I went to high school with these kids. Together we watched our country elect the first black president, legalize gay marriage, and pass a sweeping healthcare reform bill on the backs of moral argument. And throughout the 2010s, I saw their beautiful naivete spill over into 1,000 internet disputes, be they about race or gender or gun control. In those contexts, in that decade, it really was enough to just end your case with an appeal to the moral high ground—as if everyone listening understood that this was power’s endpoint.
So of course our social media landscape is trained to talk about Ukraine the same way. Russia’s wrong, Ukraine is right, so that’s the end of the story.
It’s not just liberals and not just Ukraine; conservatives dismissed this nuance after 9/11, and Israel’s sympathizers dismissed it after October 7th.
The criminal justice system is, and should be, fundamentally concerned with abstract principles of justice. It has this luxury due to the government’s ability to enforce its verdicts. International relations does not have this luxury. IR is concerned with cause and effect. And a moral foreign policy is, by and large, the one that produces the best outcomes.
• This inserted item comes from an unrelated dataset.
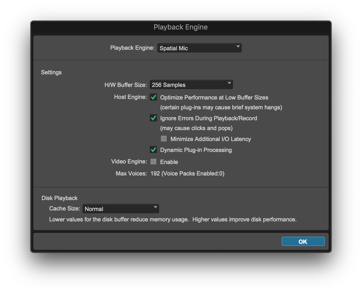The image size is (362, 293).
Task: Click the Spatial Mic dropdown arrow icon
Action: 238,48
I wrote a response of sorts.
https://substack.com/@ariearie1/note/p-159193397?r=1awqmv
While I can understand the NATO component of Russia's interests in the way you describe it here, there are some historical oddities that leave me sort of ambivalent to it ultimately:
1) NATO expansion had been, at pretty much every point, done with at least some minimum level of consultation with Russia. To the point that Putin had reportedly claimed that he was told Russia might one day join NATO themselves. He reportedly even asked to do so, but wanted to skip all the actual steps required for it.
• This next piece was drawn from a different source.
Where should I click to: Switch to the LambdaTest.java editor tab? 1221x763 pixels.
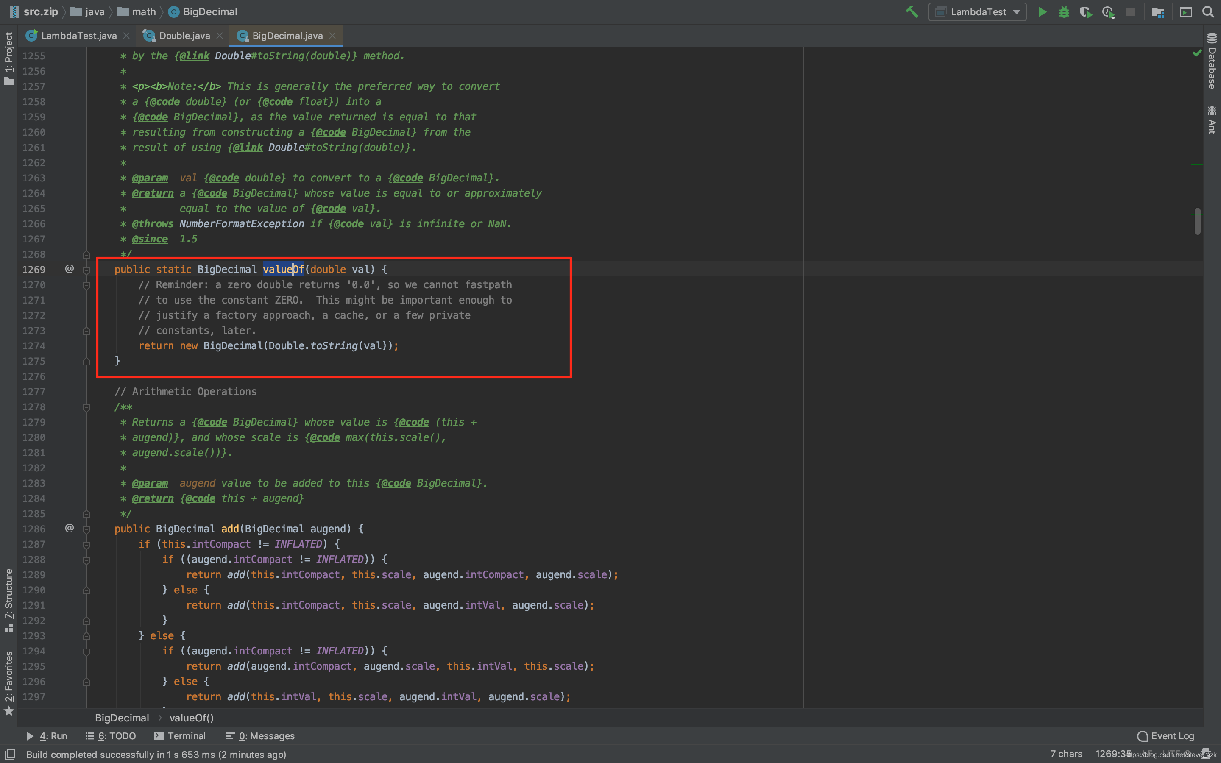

2) Russia threatened Ukraine with existential oblivion over the EU trade deal that ultimately resulted in the Maidan protests. I know you said Putin sees these EU-aligned moves as all part of the same set of threats, but I also think it starts to get hard to rationally calculate which of them are going to provoke the Bear into murderous conquest when something like a trade deal incites threats of existential oblivion. Under this kind of calculus, ANY overtures by Ukraine toward the EU would be indistinguishable as a causality, so why focus on NATO when it was the EU trade deal that Russia has in actual reality threatened Ukraine? NATO membership by Ukraine was pretty much dead as a domestic and practical matter for the forseeable future, especially after Russia invaded Crimea. It was not especially popular domestically, at least not enough to make actual material progress toward, and was impractical on NATO's side since you can't join NATO when you're actively in conflict (plus a few other problems like corruption, etc).
3) Russia has already had NATO members on it's border. States that it has an actual history of military intervention in (Baltics, etc). I get the cultural reasons you've outlined here might make Ukraine special, but ultimately all this seems to boil down to is "Russia is a failed Empire and is embarrassed about that fact, and has a case of insecurity regarding how that makes it look both domestically and internationally, so they tried to take some of it back to prove to everyone they could still exert power". Under that understanding, if it weren't NATO it would have been something else, like an EU trade deal. In fact, I'm at this point pretty convinced that Putin made his decision to conquer all of Ukraine in 2014, and was just biding his time and taking what he could until building up the strength to go for the whole. Maidan proved to Putin that Ukraine would not stay peacefully under Russia's influence, so it had to be pacified.